A: Apollo depends on robust local research management on servers. Some relevant work includes CPI2 from EuroSys. Also Linux containers, Java objects, these can be used to isolate performance, but I’m not sure the technology is up to this. (Did you measure the problem?) No.
Q: Henry (Stanford). For maximizing resource utilization, do you also consider maximizing disk IO and memory?
A: In our system, the bottleneck is CPU, so it’s the primary resource we optimize for. We’re concerned about memory, though we didn’t publish any numbers on it. For Disk IO, it is also very important, but again, Apollo relies on the IO scheduler to do its job correctly.
Q: (Cambridge) Question about target workload, since the formulation of wait time/run time to work out optimal schedule depends on batch workload. Some are service tasks, long running web service. As for what you did right now, is it not suitable for long running services?
A: Long running web services are essentially infinite length: those resources are never available.
Q: But then you don’t get a good schedule. There are no tradeoffs to make, if they run forever. Also there are better/worse placements
A: Yes. So Apollo is for Cloud-level big data processing. We support sharing with other schedulers, so you could imagine putting a service scheduler in.
Q: Vijay (Twitter). How can you extend your system to deal with eliminating discrepancy in load across clusters? This is something we spend a lot of time trying to solve at Google. Some clusters are loaded, some are not… Your scheduler runs on a cluster.

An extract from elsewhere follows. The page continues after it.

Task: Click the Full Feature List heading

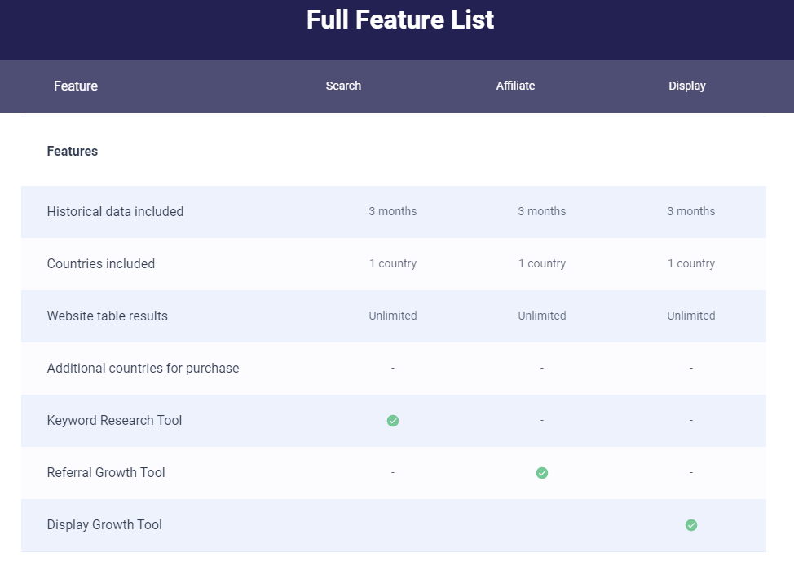Action: tap(400, 20)
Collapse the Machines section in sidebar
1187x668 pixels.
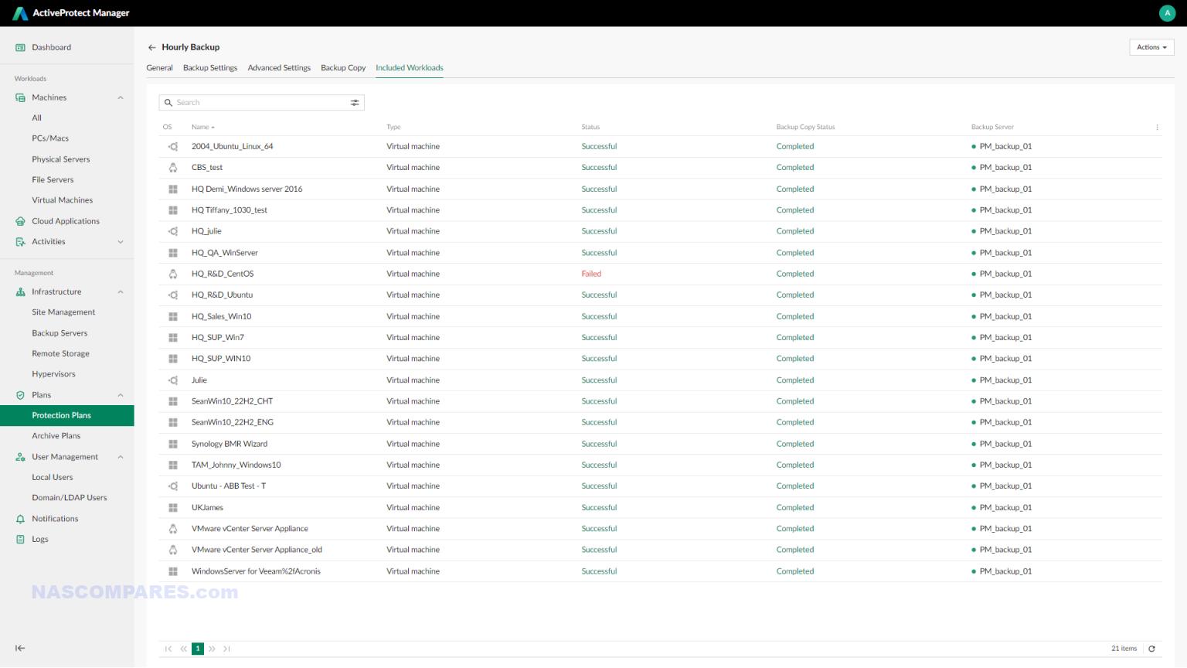(121, 97)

A: No, it doesn’t really look at deciding which cluster to put the task in.
Problem: you want to run your applications on a third-party cloud, but you don’t trust your cloud provider. TPM? Secure microkernel?

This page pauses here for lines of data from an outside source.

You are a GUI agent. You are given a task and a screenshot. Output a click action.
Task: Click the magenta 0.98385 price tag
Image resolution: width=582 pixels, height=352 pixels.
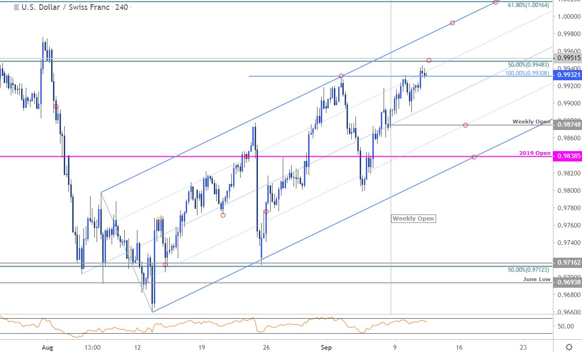pyautogui.click(x=567, y=155)
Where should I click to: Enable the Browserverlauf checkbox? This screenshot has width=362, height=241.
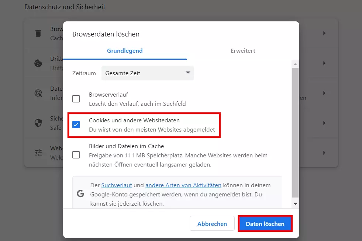point(76,99)
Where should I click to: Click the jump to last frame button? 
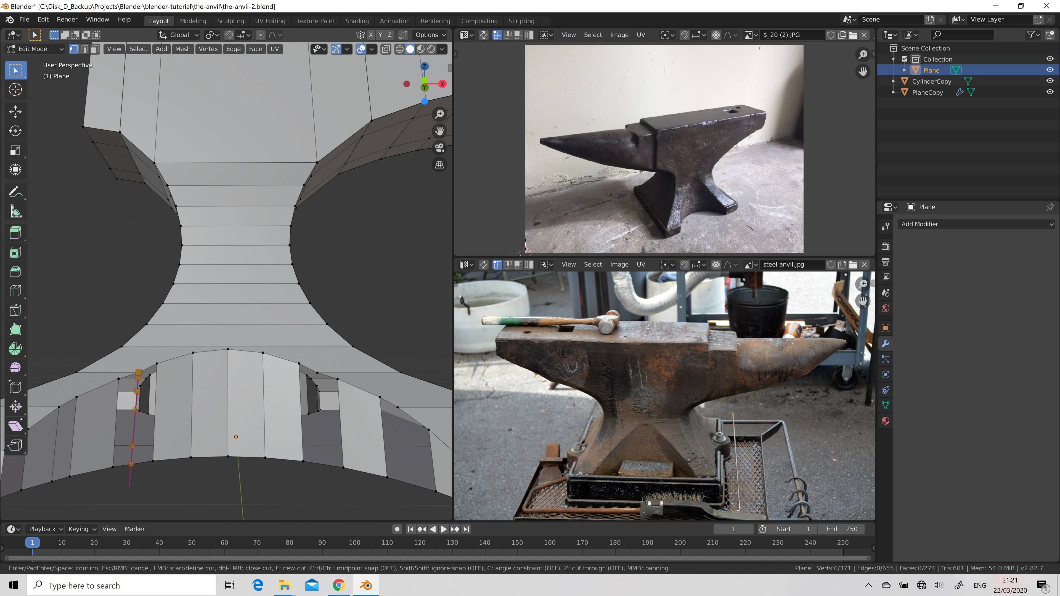click(466, 529)
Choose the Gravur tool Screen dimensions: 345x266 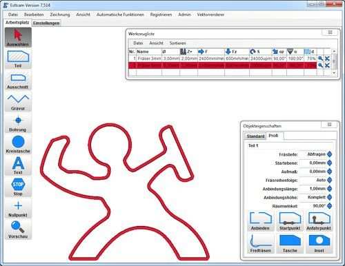click(x=18, y=101)
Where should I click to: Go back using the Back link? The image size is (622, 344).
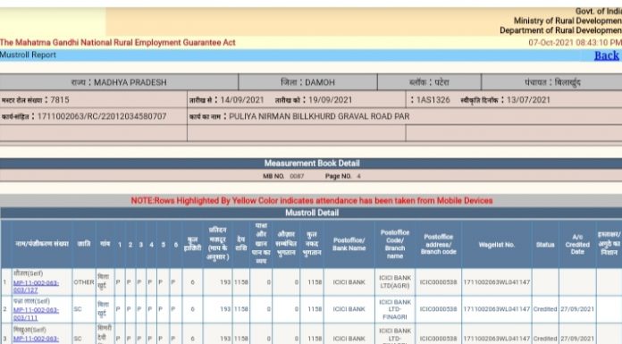pos(607,55)
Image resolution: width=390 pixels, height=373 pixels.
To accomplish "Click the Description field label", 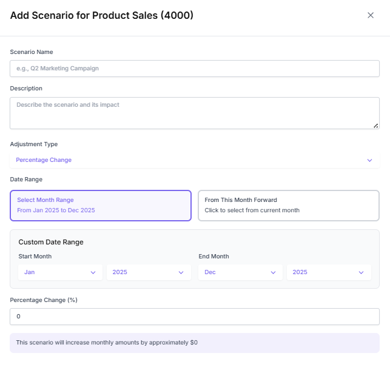I will [26, 89].
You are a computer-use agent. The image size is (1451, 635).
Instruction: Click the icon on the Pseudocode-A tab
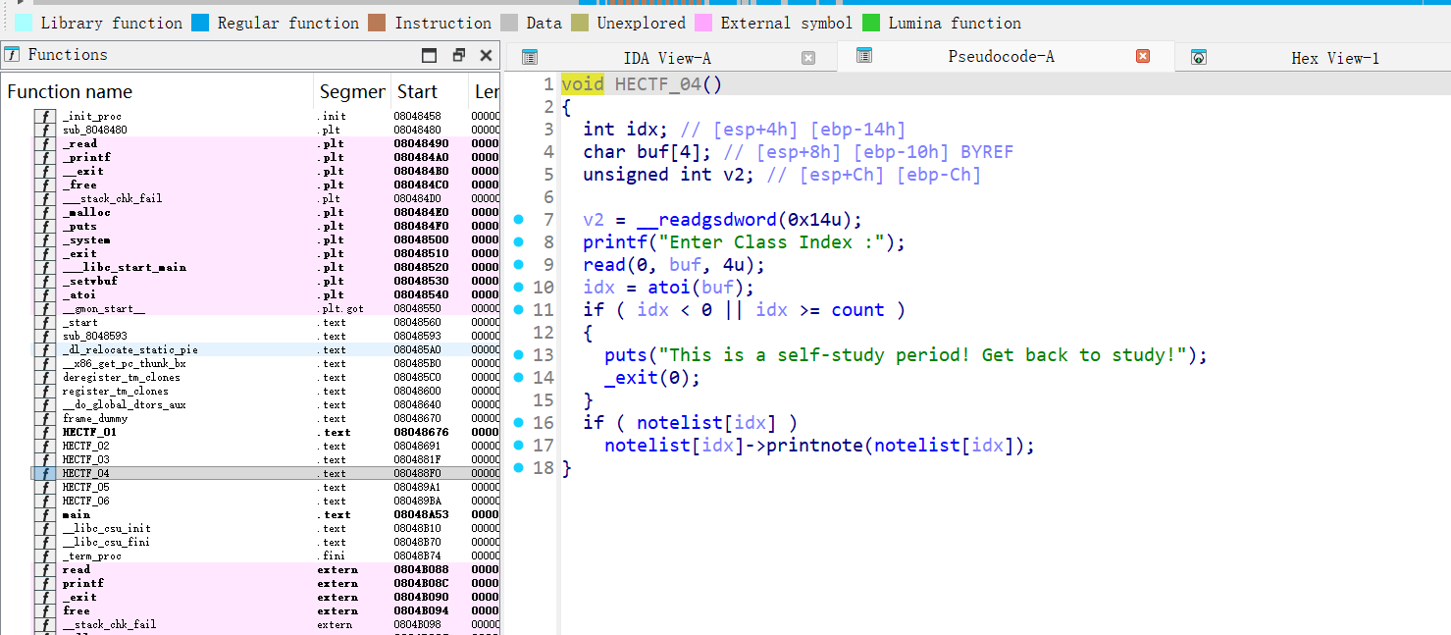point(863,57)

Idea: try to emulate the old-fashioned model of a secure colo, where everything inside your locked rack is secure, and everything outside is adversarial.
Technique: Intel SGX, which lets you create an “enclave” which is protected
Operating System has to live inside the enclave, because the OS interface is too rich. It’s on top of a “shield module”, which is responsible for interacting with the untrusted runtime and determine if the results it is getting are sensible.

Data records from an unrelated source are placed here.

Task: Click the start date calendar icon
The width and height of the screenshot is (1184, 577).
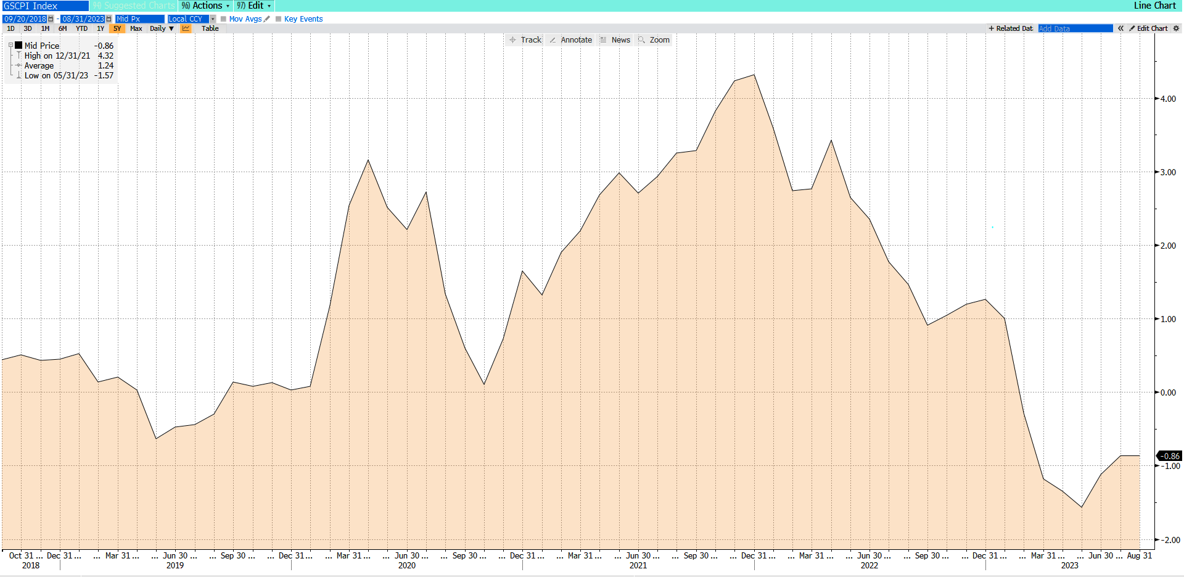Action: tap(51, 19)
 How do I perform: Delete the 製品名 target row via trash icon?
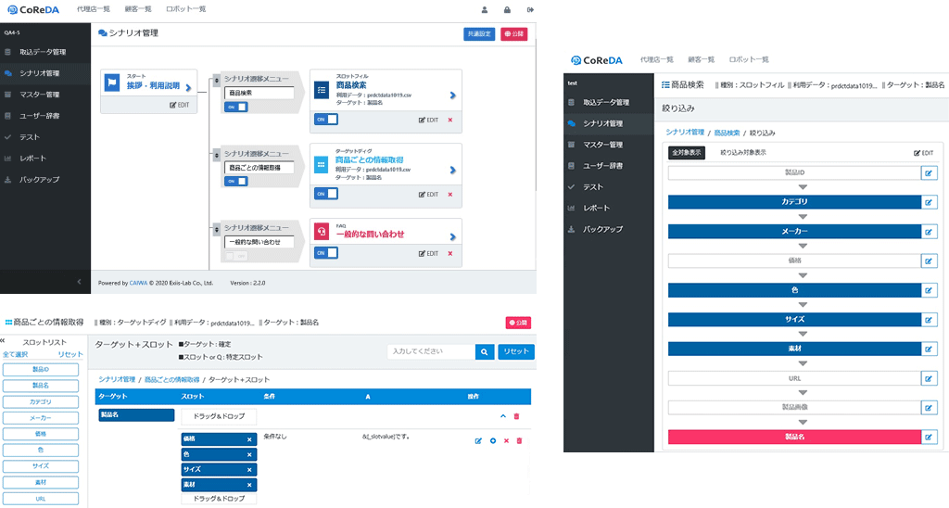pyautogui.click(x=517, y=416)
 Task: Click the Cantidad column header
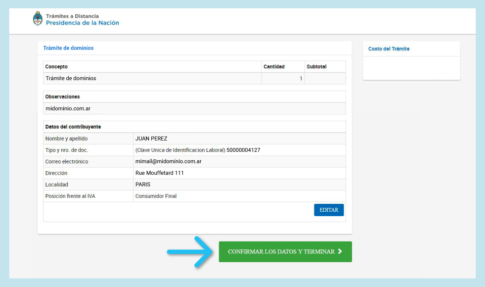(x=274, y=67)
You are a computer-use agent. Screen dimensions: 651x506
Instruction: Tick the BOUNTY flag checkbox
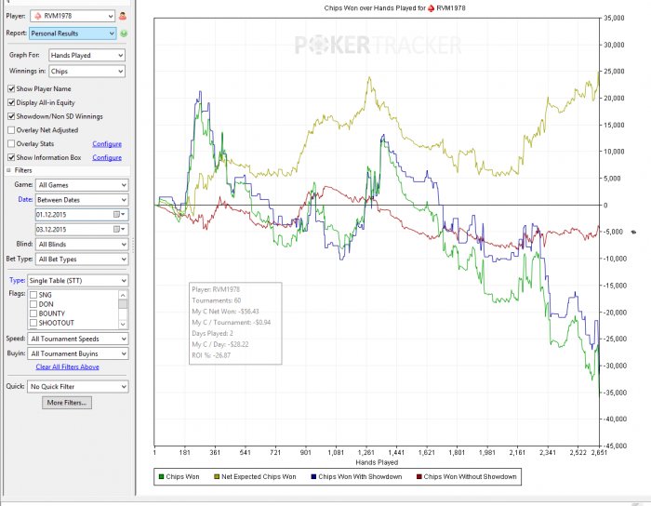[x=34, y=313]
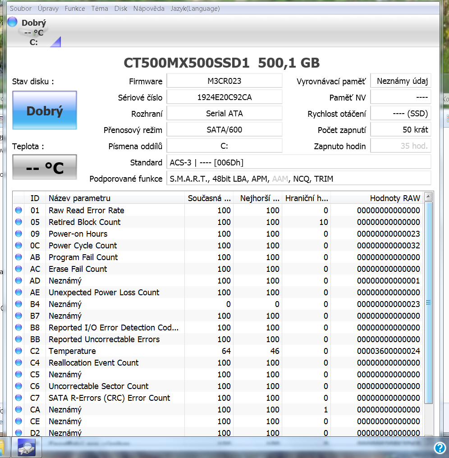Screen dimensions: 449x458
Task: Click the status orb for Unexpected Power Loss Count
Action: click(x=18, y=292)
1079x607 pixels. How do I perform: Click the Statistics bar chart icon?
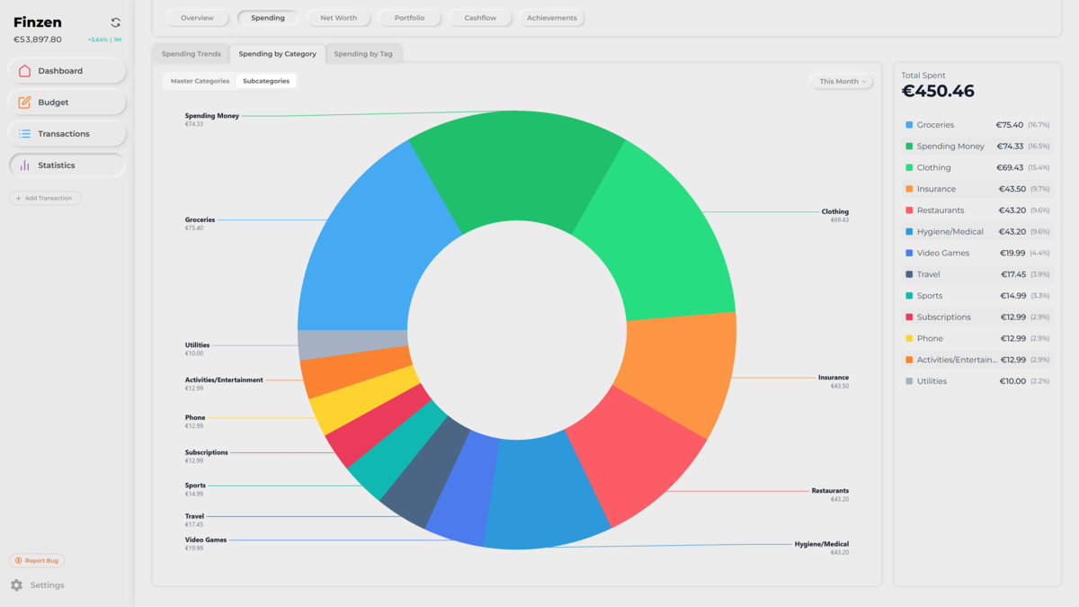pyautogui.click(x=24, y=165)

They need more stuff from Intel SGX: dynamic memory allocation/protection, exceptions (page faults/GPFs), RDTSC/RDTSCP, thread-local storage (good news: Intel SGXv2 coming down the pipe!)
Trouble: no actual SGX hardware available yet! But model suggests 35-60%
The cloud should be a UTILITY!
Q: John Sawworth. You use public key to attest?
A: Yes, there’s details in a workshop. It’s a group.
Q: So who owns the private key?
A: Ultimately, the root of trust is in the processor: the processor implements SGX, and the initial state of the Enclave is signed. The cloud provider is outside the TCB.
Q: I’m interested in the programming model. You said full legacy applications. Can you contrast with smaller pieces where you don’t have to deal with Iago attacks?
A: Intel published a number of workshop papers of smaller apps which solve this.
Q: So why legacy apps?
A: There are a lot of them! We want to run them!
Q: Are the limitations on memory size? Memory swapping, for encryption?
A: The size of encrypted memory is fixed, it’s unknown what the eventual size will be. But it will support paging, so you can page to untrusted memory.
Q: What happens if you disable SGX and emulate it?
A: The attestation wouldn’t work. You launch the app: the VHD is encrypted, to get the key, it needs to attest.
Q: John Griswell. You say you modify unmodified apps. Source?
Q: So what if they are using system calls using int80, syscall?
A: It’s very rare, but it will generate an exception, and we get it to the enclave, and emulate it.
Q: For other system calls, you just replace libc
Q: Is SGX simulator available?
A: No, have to ask Intel for that
Q: (Edward Bugnion) Intel introduced VTX without support for EPTs a while back. So you had to jump hoops to do this, and they decided nested page tables (e.g. multiple address spaces) was useful. Now they’re introducing SGX without EPTs. So why is it only user-level code?
A: Well, including multiple privilege levels, with the processor implementing the boundary, it seems like it would be very complicated.